Mix² RNA-Seq Data Analysis Software
Model
Fragment bias in RNA-Seq poses a serious challenge to the accurate quantification of gene isoforms. Mix² makes no assumptions about coverage bias but fits for each gene isoform a mixture model to the data (Fig. 1). Mix² can therefore, for instance, accurately represent the 5’ bias, as shown in Fig. 1 (a and b), whereas Cufflinks is restricted to the uniform distribution (Fig. 1c).

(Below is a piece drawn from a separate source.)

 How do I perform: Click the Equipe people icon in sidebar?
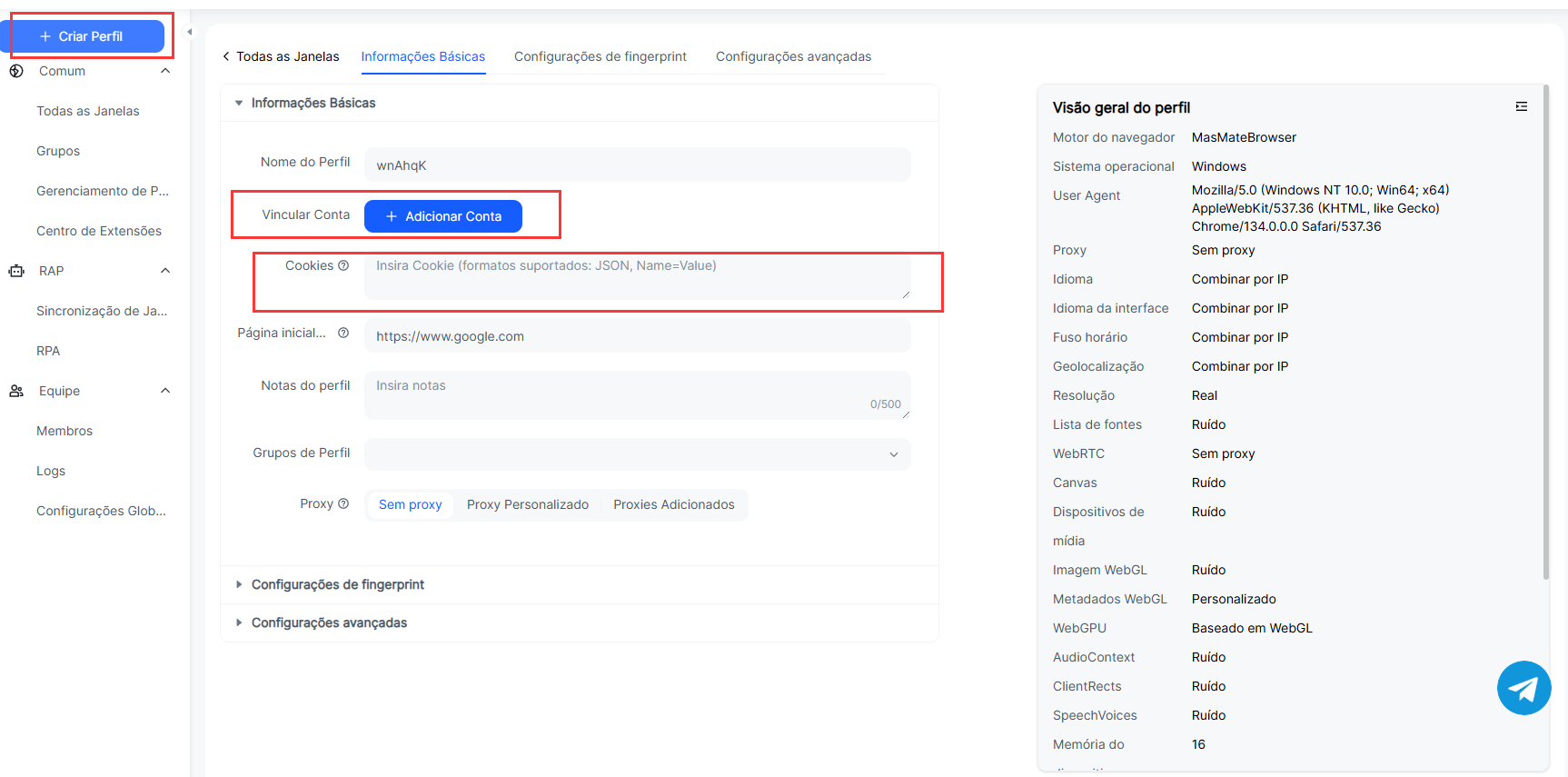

Figure 1 | Exemplary representation for positional fragment bias over a 2000 bps transcript modeled with a mixture of 8 normal distributions. (a) the green curve shows the combined probability density function over the whole transcript, while the blue curves show the individual mixture distributions. (b) and (c) panels display fragment distributions in a locus with two transcripts sharing one junction, as modeled by Mix² or Cufflinks. Long and short transcripts start at 5000 and 5500 bp from the beginning of the locus, and are 2000 and 1000 bp long, respectively. The junction spans the 6000 – 6499 bp region.
The Mix² software yields accurate isoform quantification from RNA-Seq data
Implementation and run-time performance
The Mix² software runs as a 64-bit Linux command line tool. For an up-to-date list of supported distributions please refer to the User Guide of the Mix² software.
Mix² | Cufflinks w/o bias correction | Cufflinks with bias correction | ||||||||
---|---|---|---|---|---|---|---|---|---|---|
Dataset | Min | GB | Min | xRT | GB | xMEM | Min | xRT | GB | xMEM |
Avg (UHR) | 7 | 1.26 | 34 | 4.9 | 0.99 | 0.79 | 542 | 77.4 | 1.32 | 1.05 |
Avg (HBR) | 5 | 1.02 | 32 | 6.4 | 0.90 | 0.88 | 536 | 107.2 | 1.22 | 1.20 |
Table 1 | Memory usage and average run-time statistics on the MAQC UHR and HBR datasets. Min stands for run-time in minutes, GB for memory usage in gigabytes. xRT and xMEM are the factors by which run-time and memory usage increases, respectively, in comparison to Mix².